将voc2007数据集转换成yolo格式的数据集

1.数据集下载

WiderPerson: A Diverse Dataset for Dense Pedestrian Detection in the Wild

使用百度网盘下载速度慢，可以采用以下方式来加速：

首先确保自己的百度网盘已经是最新版本，可在版本升级的地方查看是否为最新版本。

之后打开设置，点击“传输”，优化速率这一栏点“去开启”

开启之后会发现下载速度明显提升。

2.生成voc2007的文件夹，提取出xml文件和jpg图片

把下面的py文件运行3遍，第一遍运行train.txt文件，第二遍运行val.txt文件，并且注释掉make_voc_dir函数的调用，自己可以根据自己的场景需要进行数据集的筛选，第三遍运行test.txt文件，并注释掉with open(label_path) as file和with open(xml_path, ‘wb’) as f里面的内容。

import os
import numpy as np
import scipy.io as sio
import shutil
from lxml.etree import Element, SubElement, tostring
from xml.dom.minidom import parseString
import cv2


def make_voc_dir():
    # labels 目录若不存在，创建labels目录。若存在，则清空目录
    if not os.path.exists('../VOC2007/Annotations'):
        os.makedirs('../VOC2007/Annotations')
    if not os.path.exists('../VOC2007/ImageSets'):
        os.makedirs('../VOC2007/ImageSets')
        os.makedirs('../VOC2007/ImageSets/Main')
    if not os.path.exists('../VOC2007/JPEGImages'):
        os.makedirs('../VOC2007/JPEGImages')
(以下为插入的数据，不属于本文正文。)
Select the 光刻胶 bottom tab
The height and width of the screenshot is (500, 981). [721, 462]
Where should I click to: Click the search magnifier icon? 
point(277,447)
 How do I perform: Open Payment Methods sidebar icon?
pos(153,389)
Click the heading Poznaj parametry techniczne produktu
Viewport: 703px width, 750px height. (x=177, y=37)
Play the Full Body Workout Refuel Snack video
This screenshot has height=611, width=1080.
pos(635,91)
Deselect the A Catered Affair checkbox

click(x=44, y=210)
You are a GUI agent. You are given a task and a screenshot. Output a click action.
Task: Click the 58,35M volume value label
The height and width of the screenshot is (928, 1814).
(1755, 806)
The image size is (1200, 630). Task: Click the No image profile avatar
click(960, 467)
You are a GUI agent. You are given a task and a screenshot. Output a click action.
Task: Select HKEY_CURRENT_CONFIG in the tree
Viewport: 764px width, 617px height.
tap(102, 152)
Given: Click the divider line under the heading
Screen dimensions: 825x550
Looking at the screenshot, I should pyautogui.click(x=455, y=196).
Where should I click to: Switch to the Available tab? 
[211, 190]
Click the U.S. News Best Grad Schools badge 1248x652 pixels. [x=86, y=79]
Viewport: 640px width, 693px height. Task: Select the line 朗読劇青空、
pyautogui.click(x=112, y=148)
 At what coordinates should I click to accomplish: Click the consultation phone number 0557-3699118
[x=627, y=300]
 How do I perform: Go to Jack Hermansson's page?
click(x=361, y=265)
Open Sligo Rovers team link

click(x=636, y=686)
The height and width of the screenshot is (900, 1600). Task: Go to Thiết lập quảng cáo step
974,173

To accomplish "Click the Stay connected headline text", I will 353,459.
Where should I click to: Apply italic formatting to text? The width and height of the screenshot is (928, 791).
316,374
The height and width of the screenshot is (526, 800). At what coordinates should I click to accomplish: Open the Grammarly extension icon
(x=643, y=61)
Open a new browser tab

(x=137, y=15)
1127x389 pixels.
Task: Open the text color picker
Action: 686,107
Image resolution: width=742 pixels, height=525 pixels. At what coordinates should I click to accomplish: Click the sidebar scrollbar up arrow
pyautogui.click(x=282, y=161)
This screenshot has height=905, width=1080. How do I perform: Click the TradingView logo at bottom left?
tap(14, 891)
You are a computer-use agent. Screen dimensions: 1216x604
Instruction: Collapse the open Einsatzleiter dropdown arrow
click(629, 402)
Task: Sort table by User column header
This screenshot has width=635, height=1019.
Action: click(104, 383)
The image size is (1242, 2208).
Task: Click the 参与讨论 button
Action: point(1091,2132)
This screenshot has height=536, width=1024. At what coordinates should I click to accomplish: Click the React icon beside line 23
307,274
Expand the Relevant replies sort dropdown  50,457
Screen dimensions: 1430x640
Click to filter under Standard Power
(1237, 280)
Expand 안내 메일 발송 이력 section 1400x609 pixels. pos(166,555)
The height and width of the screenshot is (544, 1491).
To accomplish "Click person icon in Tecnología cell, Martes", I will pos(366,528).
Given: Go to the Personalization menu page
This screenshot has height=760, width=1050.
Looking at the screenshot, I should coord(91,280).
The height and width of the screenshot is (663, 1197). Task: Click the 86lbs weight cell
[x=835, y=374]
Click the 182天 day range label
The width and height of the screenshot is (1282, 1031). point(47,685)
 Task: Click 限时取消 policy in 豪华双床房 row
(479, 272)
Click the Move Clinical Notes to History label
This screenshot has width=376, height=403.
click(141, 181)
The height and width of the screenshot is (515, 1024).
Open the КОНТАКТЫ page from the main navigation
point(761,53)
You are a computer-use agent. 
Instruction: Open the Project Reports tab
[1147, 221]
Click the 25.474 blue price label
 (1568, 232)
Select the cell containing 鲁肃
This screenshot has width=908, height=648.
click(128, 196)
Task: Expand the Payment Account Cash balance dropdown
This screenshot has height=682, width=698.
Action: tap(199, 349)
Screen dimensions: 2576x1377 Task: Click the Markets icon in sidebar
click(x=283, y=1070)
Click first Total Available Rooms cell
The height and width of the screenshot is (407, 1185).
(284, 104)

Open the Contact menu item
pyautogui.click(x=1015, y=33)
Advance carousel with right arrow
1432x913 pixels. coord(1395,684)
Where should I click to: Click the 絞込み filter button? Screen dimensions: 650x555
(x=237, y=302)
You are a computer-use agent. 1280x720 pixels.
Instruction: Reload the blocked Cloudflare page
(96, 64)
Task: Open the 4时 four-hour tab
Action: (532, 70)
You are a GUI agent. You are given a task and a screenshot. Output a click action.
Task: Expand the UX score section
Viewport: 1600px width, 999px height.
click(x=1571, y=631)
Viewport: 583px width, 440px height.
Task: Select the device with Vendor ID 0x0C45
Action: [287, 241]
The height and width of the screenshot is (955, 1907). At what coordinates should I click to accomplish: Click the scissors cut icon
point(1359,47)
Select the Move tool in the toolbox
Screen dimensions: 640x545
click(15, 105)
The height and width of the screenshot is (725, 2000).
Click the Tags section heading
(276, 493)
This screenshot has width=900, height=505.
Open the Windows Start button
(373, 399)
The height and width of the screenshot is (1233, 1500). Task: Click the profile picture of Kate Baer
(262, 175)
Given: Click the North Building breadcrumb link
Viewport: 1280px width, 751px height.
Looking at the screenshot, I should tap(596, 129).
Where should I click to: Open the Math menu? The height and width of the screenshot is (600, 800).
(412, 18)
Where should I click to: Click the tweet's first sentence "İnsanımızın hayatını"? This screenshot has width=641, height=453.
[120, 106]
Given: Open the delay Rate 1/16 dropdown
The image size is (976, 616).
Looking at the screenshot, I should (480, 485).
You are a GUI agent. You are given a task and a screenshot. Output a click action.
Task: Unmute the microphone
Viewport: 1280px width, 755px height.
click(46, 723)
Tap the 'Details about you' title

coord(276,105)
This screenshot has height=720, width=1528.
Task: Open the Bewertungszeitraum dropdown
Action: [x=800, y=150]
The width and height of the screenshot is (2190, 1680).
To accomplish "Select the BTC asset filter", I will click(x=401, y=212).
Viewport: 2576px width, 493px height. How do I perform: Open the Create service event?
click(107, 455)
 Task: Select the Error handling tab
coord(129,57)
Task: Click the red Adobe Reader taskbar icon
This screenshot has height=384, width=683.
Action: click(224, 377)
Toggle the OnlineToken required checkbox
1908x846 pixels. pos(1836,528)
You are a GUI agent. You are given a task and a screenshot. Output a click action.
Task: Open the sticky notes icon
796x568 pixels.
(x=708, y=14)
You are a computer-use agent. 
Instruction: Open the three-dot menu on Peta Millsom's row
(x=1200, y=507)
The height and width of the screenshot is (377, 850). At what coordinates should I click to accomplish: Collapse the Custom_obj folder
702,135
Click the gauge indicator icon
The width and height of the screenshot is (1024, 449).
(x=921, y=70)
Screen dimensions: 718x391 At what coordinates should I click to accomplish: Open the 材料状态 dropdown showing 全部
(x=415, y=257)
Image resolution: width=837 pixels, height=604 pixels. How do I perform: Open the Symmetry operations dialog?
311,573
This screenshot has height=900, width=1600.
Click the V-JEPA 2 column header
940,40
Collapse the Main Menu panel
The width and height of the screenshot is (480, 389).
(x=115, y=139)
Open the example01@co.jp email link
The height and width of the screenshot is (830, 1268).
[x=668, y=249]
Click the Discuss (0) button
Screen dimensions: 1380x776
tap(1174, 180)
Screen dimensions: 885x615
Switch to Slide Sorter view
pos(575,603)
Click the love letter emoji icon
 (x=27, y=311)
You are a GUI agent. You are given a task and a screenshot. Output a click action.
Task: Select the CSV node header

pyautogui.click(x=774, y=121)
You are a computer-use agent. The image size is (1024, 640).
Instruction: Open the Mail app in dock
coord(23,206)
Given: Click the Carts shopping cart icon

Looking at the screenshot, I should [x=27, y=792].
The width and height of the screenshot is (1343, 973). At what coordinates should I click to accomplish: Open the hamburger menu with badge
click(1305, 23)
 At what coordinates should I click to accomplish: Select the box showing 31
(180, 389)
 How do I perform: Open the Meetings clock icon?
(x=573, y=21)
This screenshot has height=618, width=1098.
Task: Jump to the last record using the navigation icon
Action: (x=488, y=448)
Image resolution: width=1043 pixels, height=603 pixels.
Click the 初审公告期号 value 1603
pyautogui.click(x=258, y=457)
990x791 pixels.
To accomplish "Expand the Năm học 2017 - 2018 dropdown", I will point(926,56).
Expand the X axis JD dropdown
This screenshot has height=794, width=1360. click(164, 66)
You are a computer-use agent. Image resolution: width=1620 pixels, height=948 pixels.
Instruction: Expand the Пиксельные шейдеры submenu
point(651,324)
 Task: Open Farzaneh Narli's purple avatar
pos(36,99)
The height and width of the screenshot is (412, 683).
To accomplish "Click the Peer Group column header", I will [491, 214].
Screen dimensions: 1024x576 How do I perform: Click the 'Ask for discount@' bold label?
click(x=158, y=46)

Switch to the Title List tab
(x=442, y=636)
if __name__ == '__main__':
# < class_label =1: pedestrians > 行人
                # < class_label =2: riders >      骑车的
                # < class_label =3: partially-visible persons > 遮挡的部分行人
                # < class_label =4: ignore regions > 一些假人，比如图画上的人
                # < class_label =5: crowd > 拥挤人群，直接大框覆盖了

    classes = {'1': 'pedestrians',
               '2': 'riders',
               '3': 'partially',
               '4':'ignore',
               '5':'crowd'
               }#这里如果自己只要人，可以把1-5全标记为people，也可以根据自己场景需要筛选
    VOCRoot = '../VOC2007'
    widerDir = 'C:/Users/邓卓/Desktop/WiderPerson'  # 数据集所在的路径
    wider_path = 'C:/Users/邓卓/Desktop/WiderPerson/train.txt'#这里第一次train，第二次val，第三次test
    
    #这个函数第一次要用，第二次和第三次使用时，需要将其注释掉，否则会报错
    make_voc_dir()
    
    with open(wider_path, 'r') as f:
        imgIds = [x for x in f.read().splitlines()]

    for imgId in imgIds:
        objCount = 0  # 一个标志位，用来判断该img是否包含我们需要的标注
        filename = imgId + '.jpg'
        img_path = '../WiderPerson/images/' + filename
        print('Img :%s' % img_path)
        img = cv2.imread(img_path)
        width = img.shape[1]  # 获取图片尺寸
        height = img.shape[0]  # 获取图片尺寸 360

        node_root = Element('annotation')
        node_folder = SubElement(node_root, 'folder')
        node_folder.text = 'JPEGImages'
        node_filename = SubElement(node_root, 'filename')
        node_filename.text = 'VOC2007/JPEGImages/%s' % filename
        node_size = SubElement(node_root, 'size')
        node_width = SubElement(node_size, 'width')
        node_width.text = '%s' % width
        node_height = SubElement(node_size, 'height')
        node_height.text = '%s' % height
        node_depth = SubElement(node_size, 'depth')
        node_depth.text = '3'

        label_path = img_path.replace('images', 'Annotations') + '.txt'

        #此处内容在第三次运行时需要注释掉
        with open(label_path) as file:
            line = file.readline()
            count = int(line.split('\n')[0])  # 里面行人个数
            line = file.readline()
            while line:
                cls_id = line.split(' ')[0]
                xmin = int(line.split(' ')[1]) + 1
                ymin = int(line.split(' ')[2]) + 1
                xmax = int(line.split(' ')[3]) + 1
                ymax = int(line.split(' ')[4].split('\n')[0]) + 1
                line = file.readline()

                cls_name = classes[cls_id]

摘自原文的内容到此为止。